Cuidado com a resposta que dá à pergunta que dá título a este texto. Tenho-me cruzado com muitas pessoas que, absolutamente seguras de si, enchiam o peito para dizer que É IMPOSSÍVEL PERDOAR UMA TRAIÇÃO e que, depois, na hora H, que é como quem diz, depois de passarem pela experiência, engoliram todas as certezas. De resto, e como é fácil de perceber, trabalho diariamente com casais que me pedem ajuda na sequência de uma infidelidade, pelo que é natural que me confronte muitas e muitas vezes com este tipo de discurso.
É preciso que tenhamos a humildade de reconhecer que as experiências que não vivemos podem apenas ser analisadas de determinados ângulos. Podemos imaginar o que é passar por determinada situação, podemos calcular a dor associada a um dado acontecimento, podemos até presumir que, se isso nos acontecesse, nos comportaríamos de certa maneira. Essas são racionalizações que fazemos desprovidos da intensidade emocional associada a cada acontecimento.

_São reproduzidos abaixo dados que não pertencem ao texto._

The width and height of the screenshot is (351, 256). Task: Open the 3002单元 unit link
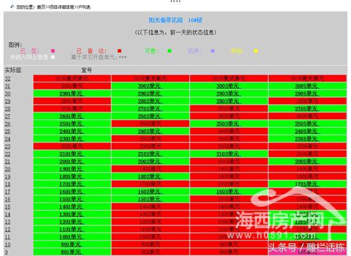tap(150, 86)
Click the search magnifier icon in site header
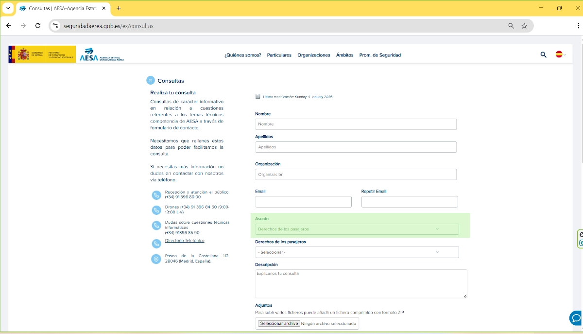583x334 pixels. pos(543,55)
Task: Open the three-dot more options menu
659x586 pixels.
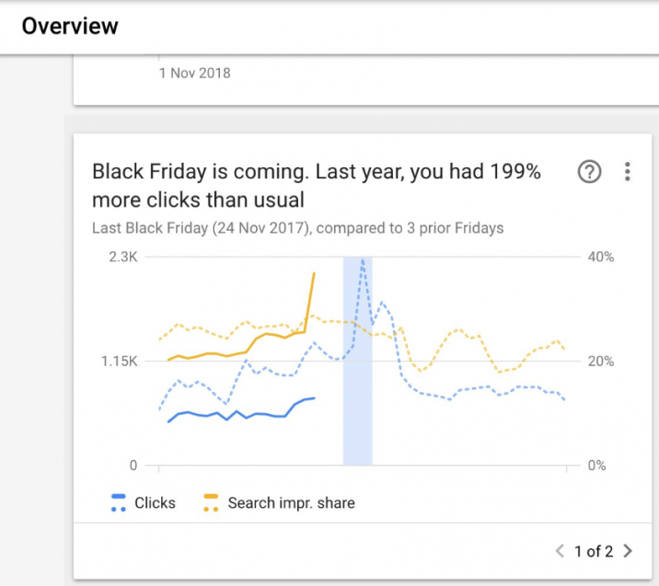Action: (x=627, y=172)
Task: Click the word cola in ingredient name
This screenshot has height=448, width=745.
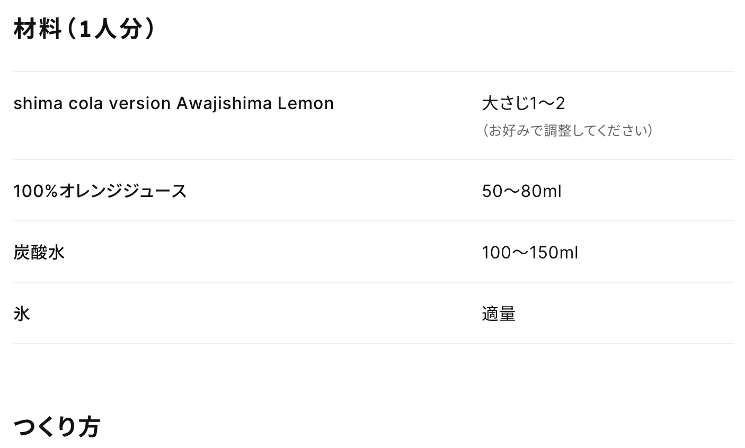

Quem já passou pela experiência de ter sido traído sabe o quão brutal é. Sabe que essa não é uma situação geradora de grandes certezas. Pelo contrário. Como pode ter certezas do que quer que seja alguém que acaba de sentir que o chão lhe foge? Como pode escolher para onde vai alguém que acabe de perder a aposta onde colocou todas as suas fichas?
Parte da angústia sentida pelos homens e pelas mulheres que me pedem ajuda depois de terem sido traídos está associada à incerteza de serem capazes de perdoar. A maior parte destas pessoas chegam até mim precisamente porque desejam com todas as suas forças reconstruir o seu casamento. O pedido de ajuda surge porque não estão a ser capazes de o fazer sozinhos. Porque se sentem divididos entre uma dor dilacerante, que parece afastá-los de forma irremediável do cônjuge traidor, e a vontade de lutar pela relação em que sempre acreditaram.
Quase todos me perguntam em determinada fase do processo terapêutico se é possível perdoar uma traição. E eu respondo que sim, é possível. E fundamento-me na minha experiência com casais na mesma situação. Em todos os casais que têm sido capazes de ser felizes depois de um acontecimento tão brutal como este. Mas a pergunta que (eu sei) que a maior parte destas pessoas tem vontade de fazer não é esta. É outra:
Serei EU capaz de perdoar esta traição?
Elas não precisam de saber se é possível perdoar. Elas precisam que lhes diga que elas vão ser capazes de o fazer.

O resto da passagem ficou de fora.